#### Input records:
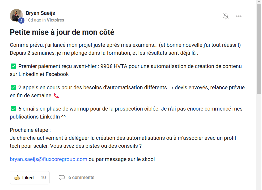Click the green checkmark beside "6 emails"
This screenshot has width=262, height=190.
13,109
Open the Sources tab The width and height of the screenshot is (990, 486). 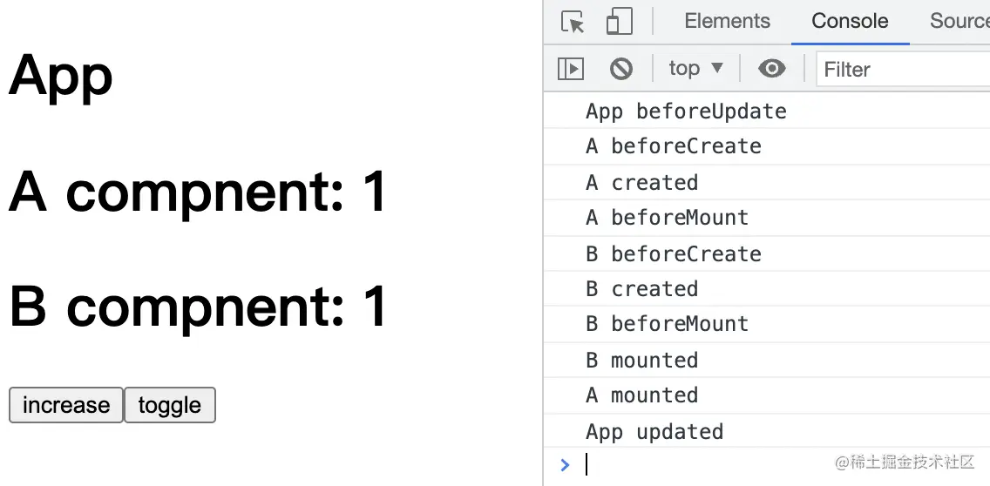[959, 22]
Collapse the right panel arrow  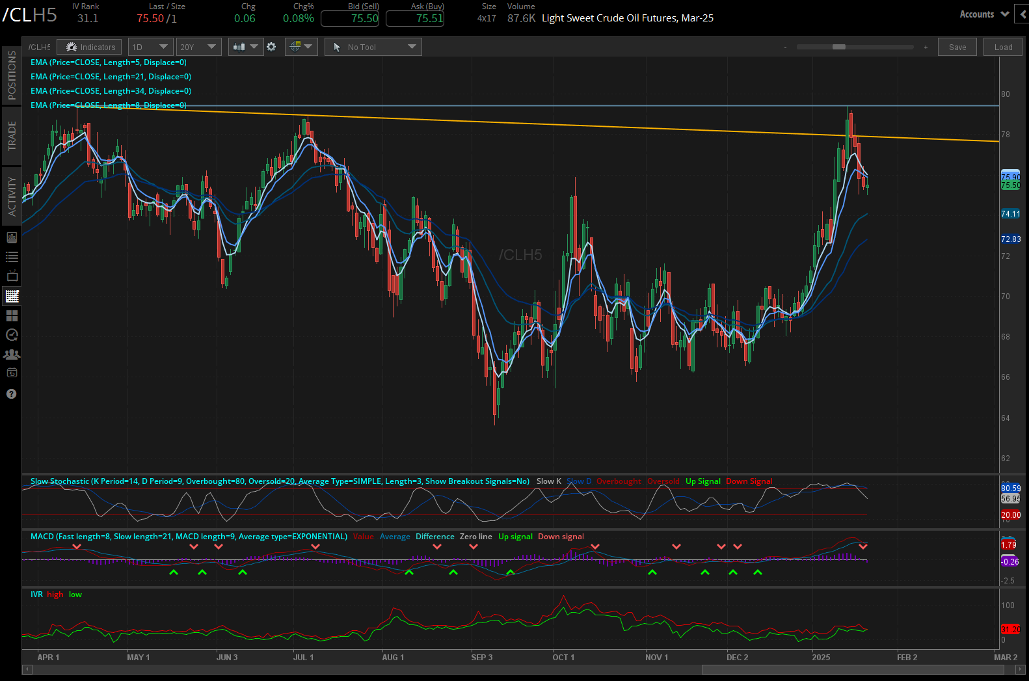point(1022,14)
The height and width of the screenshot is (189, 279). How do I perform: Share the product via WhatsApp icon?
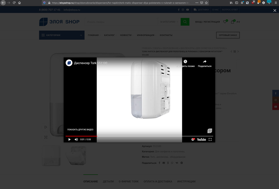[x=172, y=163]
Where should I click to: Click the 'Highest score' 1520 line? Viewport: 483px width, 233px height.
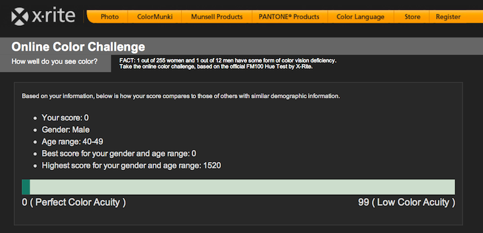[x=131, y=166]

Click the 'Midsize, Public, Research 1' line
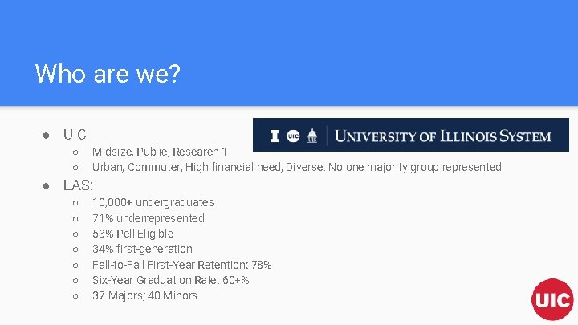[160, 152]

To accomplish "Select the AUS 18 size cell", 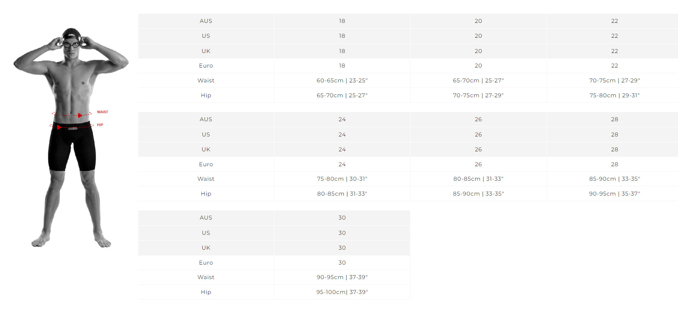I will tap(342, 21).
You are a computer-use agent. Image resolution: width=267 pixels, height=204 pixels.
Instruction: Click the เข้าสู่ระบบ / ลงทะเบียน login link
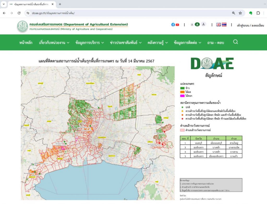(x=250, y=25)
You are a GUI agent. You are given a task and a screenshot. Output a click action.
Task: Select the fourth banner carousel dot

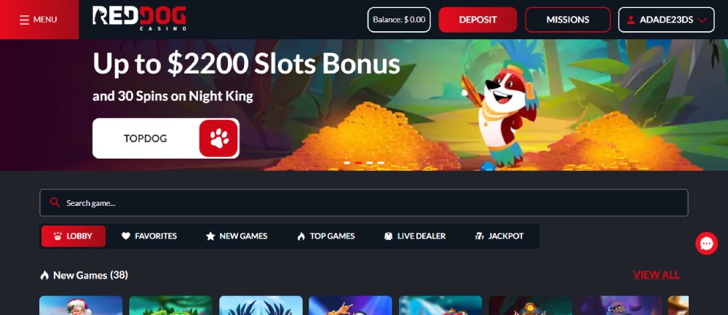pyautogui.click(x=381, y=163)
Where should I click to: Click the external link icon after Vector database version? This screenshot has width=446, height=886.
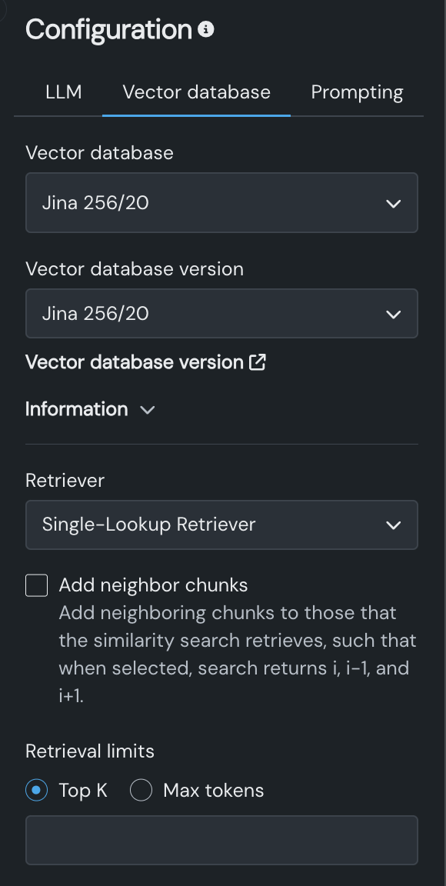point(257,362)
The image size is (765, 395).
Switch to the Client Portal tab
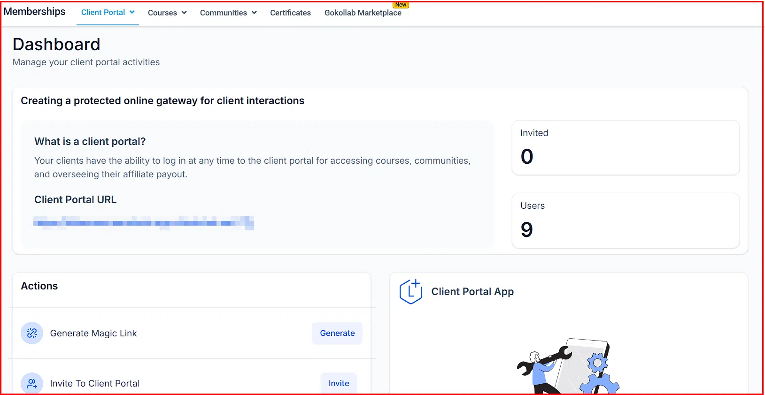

#### Problem statement:
Filtering the entries above by the word "agent", copy each line that matches.

#### Response to this task:
You are a computer-use agent. Image resolution: width=267 pixels, height=204 pixels.
You are a GUI agent. You are given a task and a screenshot. Output a click action.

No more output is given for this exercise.